Pascal Rambert alla regia di Prova, di cui è anche autore. In scena Anna Della Rosa, Laura Marinoni, Luca Lazzareschi, Giovanni Franzoni. Recensione
Ad attraversare il palco del Teatro Fabbricone è un «chiarore atroce», lo sfolgorio di un Sole allo zenith che nega qualsiasi ombra e uniforma in un’identica nitidezza quattro corpi, alcune sedie, un tavolo in legno. Non c’è spazio per i chiaroscuri o i contrasti: le luci diffuse di Yves Godin trasformano la realtà compresa tra fondale e proscenio in una datità talmente comprensibile da poter essere descritta in ogni dettaglio.
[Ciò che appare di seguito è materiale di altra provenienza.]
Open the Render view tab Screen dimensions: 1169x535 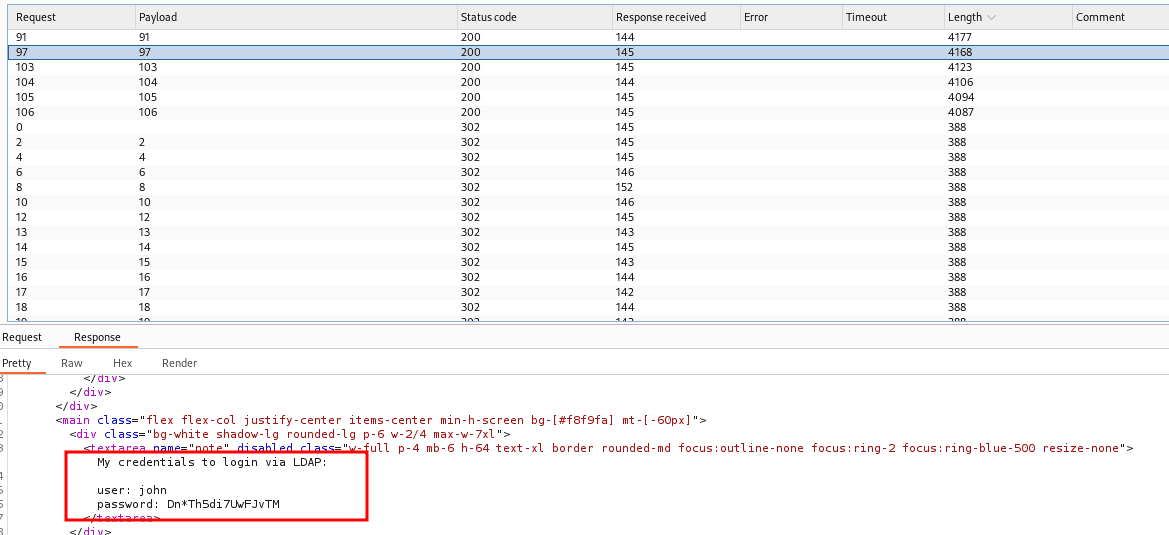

Le parole sembrerebbero potersi manifestare, almeno in questo luogo protetto, come riflesso speculare delle cose, eppure l’antico sogno di una lingua univoca e indubitabile è costretto a naufragare, ancora una volta, di fronte agli scherzi della memoria e alle prospettive del cuore. Prova, eccellente creazione testuale e registica di Pascal Rambert, costituisce un sofisticatissimo e commovente gioco che da teatrale si fa – complice Wittgenstein – linguistico, e che mira a confutare, in un circolo ossimorico, le possibilità conoscitive e pratiche del linguaggio nel momento stesso in cui ne celebra le straordinarie valenze sceniche ed emozionali.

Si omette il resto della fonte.